On October 14, 1960, due to the unfinished work and the lack of water, Howard Tupper rescinded the contract and demanded the return of his money. In the absence of a provision that time is of the essence, then the rule of reasonable time applies. See Sillur Realty Corp. v. Lirco Corp. (205 Misc. 720, 723): “ What constitutes a reasonable time must be determined by the facts and circumstances of each particular case. Here the original contracts, signed on November 12,1952, provided that the cancellation or modification was to be obtained by December 3, 1952, a period of exactly three weeks. Extensions were thereafter meticulously requested and obtained for one week at a time until December 24,1952, a total of another three weeks. The contract also limited plaintiff’s time to obtain a modification itself in lieu of canceling the contract to the three weeks following notification from the sellers that they could not obtain the modification.
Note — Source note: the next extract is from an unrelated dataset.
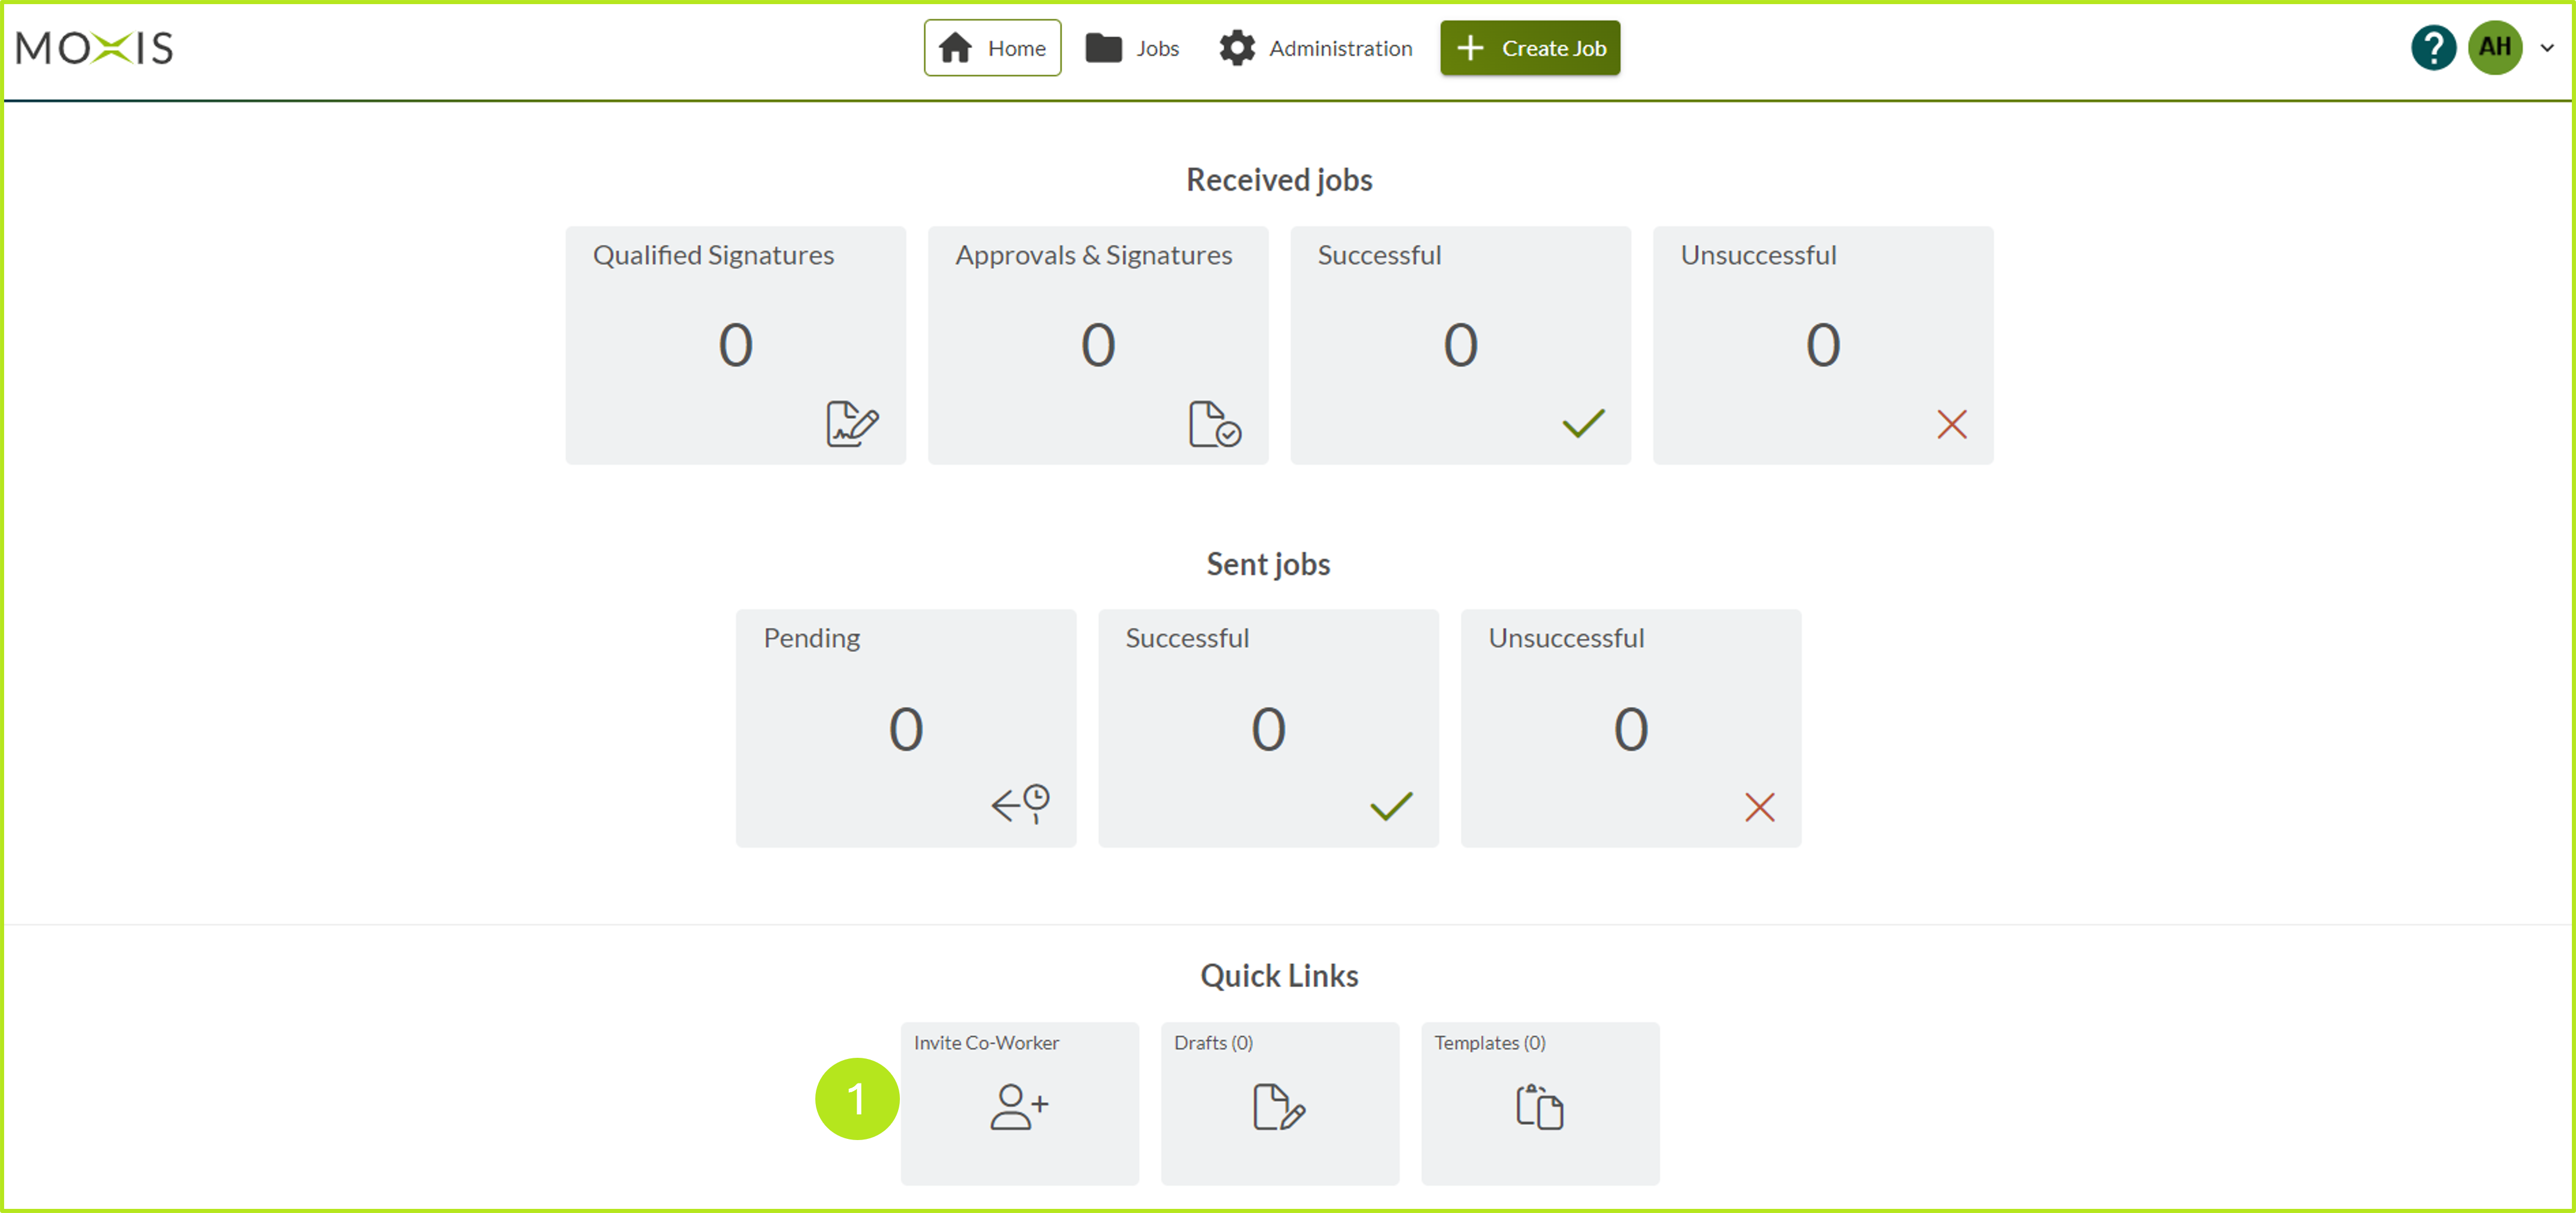Select the Home tab
This screenshot has width=2576, height=1213.
(x=992, y=47)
By these standards performance on January 27,1953, or January 29, 1953, more than a month after the last extended date, cannot be deemed a reasonable time.” It is to be noted in the Sillur case (supra) that the expiration of a month was not deemed a reasonable time.
11 It is impossible, however, for the law to overlook this breach with the same easy good nature. If the provision of the contract as to time is to be overlooked, it must be because the case falls within that narrow class where courts have always held time not to be of the essence of the contract. On this head Parsons says:1 The court will always inquire into the time when a thing is to be done, as they will into any other part of the contract; * * * if it seems that the whole value, or a material part of the value, of the transaction * * * depends upon its being done at a certain time, and no other, or that the substitution of any other will subject him (one of the contracting parties) in any way to loss or material inconvenience, then time is certainly of the essence of the contract so far as he is concerned, and the court will so regard it. ’ ”
As to performance within a reasonable time, see City of New York v. New York Cent. R.R. Co. (275 N. Y. 287). As to the counterclaim interposed by the corporate defendant, the court heretofore stated that it would be treated later on in this decision. In that regard, the failure of the defendants to fully complete the whole contract precludes it from money recovery on its counterclaim. (See Warren v. Hoch, 94 N. Y. S. 2d 738.)
The plaintiffs have established, by a fair preponderance of the credible evidence, the cause of action as to the moneys paid in on the contract and are entitled to a judgment in the sum of $5,000 together with interest from the date of rescission of the contract, namely, October 14, 1960.